ON the eve of last week’s landmark Federal Court copyright decision, iiNet CEO Michael Malone was clearly nervous about the outcome.
ON the eve of last week’s landmark Federal Court copyright decision, iiNet CEO Michael Malone was clearly nervous about the outcome.
Despite the significance of the case brought against his company by a group of more than 30 film producers, on the evening before the judgement was to be handed down in Sydney, Mr Malone kept an appointment in Perth as the keynote speaker at the launch of the eGroup Association of internet entrepreneurs.
He chose to fly out that night to be in court at 9.30am eastern standard time.

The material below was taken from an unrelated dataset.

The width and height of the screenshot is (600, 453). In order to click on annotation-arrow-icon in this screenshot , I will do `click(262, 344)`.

It’s hard to call Mr Malone relaxed at the best of times, but his demeanour during the evening presentation and subsequent questions from the floor suggested he wanted the case completed.
At stake was more than $10 million in legal costs, the potential for much greater damages, and repercussions for the way iiNet dealt with customers who illegally used its service to download movies and other copyright material.

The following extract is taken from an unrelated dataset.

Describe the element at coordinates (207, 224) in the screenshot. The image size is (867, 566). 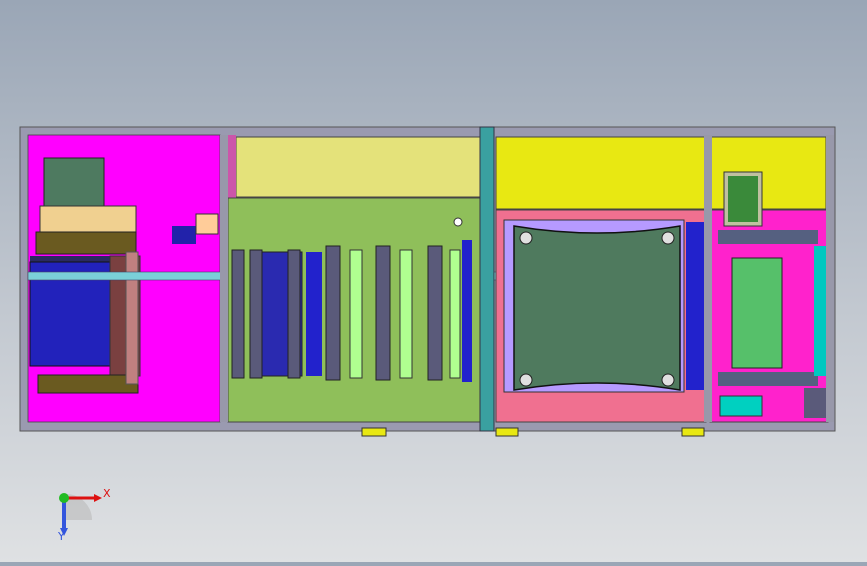
I see `motor-bracket` at that location.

The case was considered to be of international importance and Mr Malone was clearly more comfortable the next day in front of the cameras after victory had been secured.
The plaintiffs, headed by Village Roadshow and including News Corp’s Twentieth Century Fox and Kerry Stokes’ Seven Network, have yet to appeal.

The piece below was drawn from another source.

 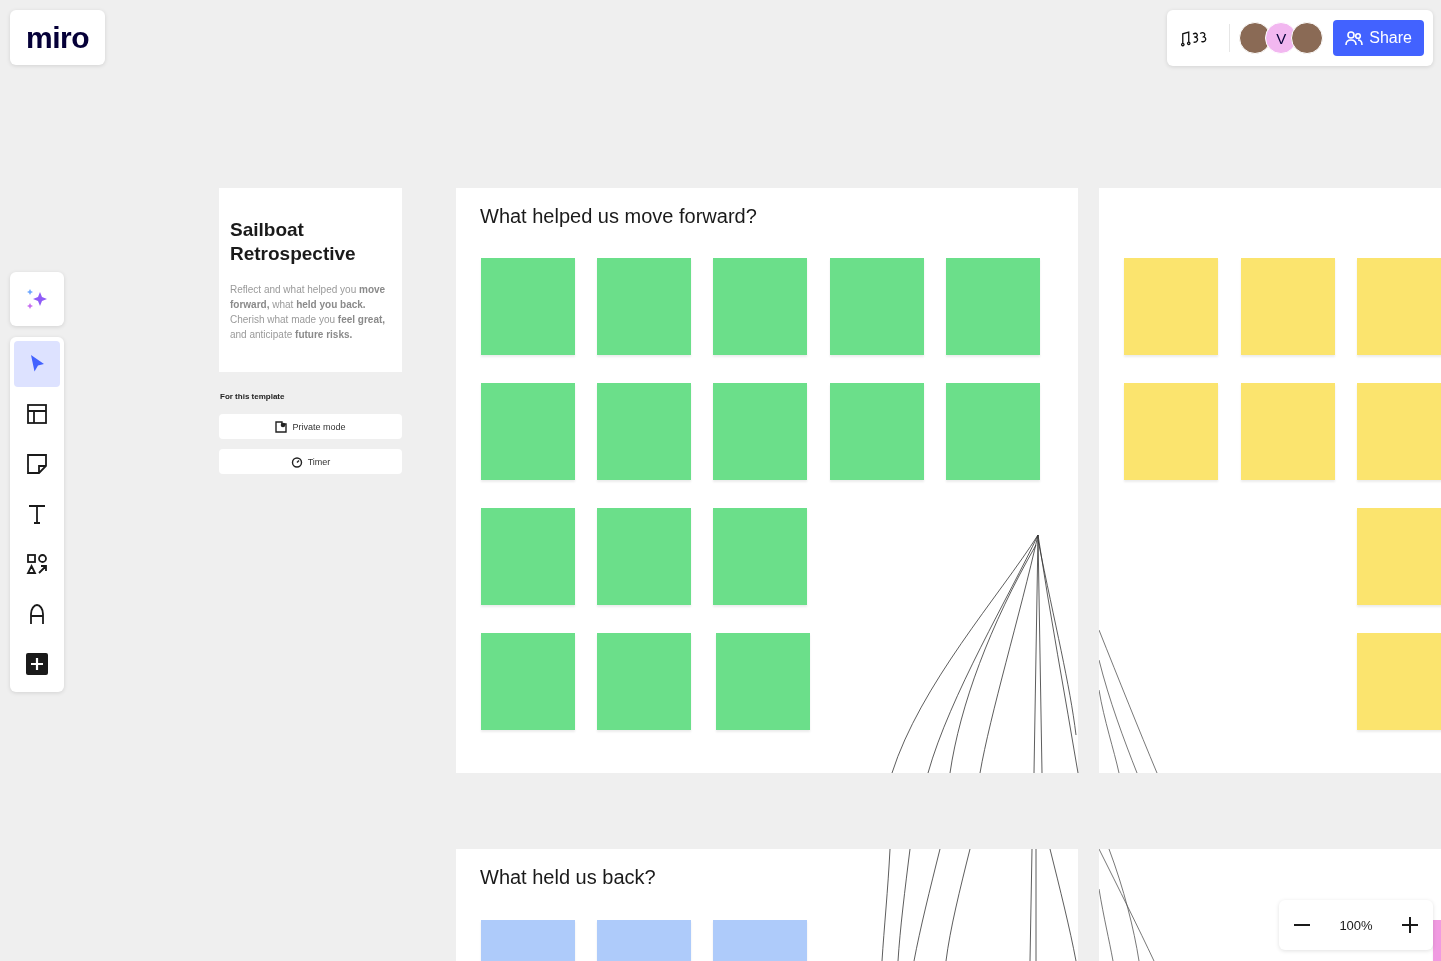 What do you see at coordinates (37, 564) in the screenshot?
I see `shapes-icon` at bounding box center [37, 564].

After the judgement, Mr Malone told WA Business News he was hopeful the studios might be looking at alternative avenues to thwart those who sought to download movies without paying for the privilege.
While Mr Malone has argued that it is illegal for his company to monitor what its clients were downloading and wrong to demand iiNet disconnect those doing the wrong thing, he believes there are potential systems which will allow copyright owners to warn those acting illegally that they face prosecution.
The iiNet boss believes his company was singled out because it had a high level of broadband customers with high average download levels, suggesting illegal movie downloading was prevalent.
He also believes efforts by the music industry to sue customers directly in the US had resulted in negative publicity for the industry.
“I can only assume they didn’t want the brand damage,” Mr Malone said.
Another possible reason for iiNet initially being the centre of this legal issue is its previous control of a patent for what is known as peer-to-peer caching. That technology would have allowed the ISP to store downloaded material so that subsequent users did not have to download it from outside iiNet’s network.
This would have reduced the traffic on iiNet’s network, lowering its costs and therefore suggesting that the company was profiting from illegal copying activity.
However, iiNet never used this technology and let the patent lapse in 2002.
Mr Malone believes the industry needs to shift to allow people to legally copy movies, at a price appropriate to the timing of the release.
“Most people don’t want to steal,” he said.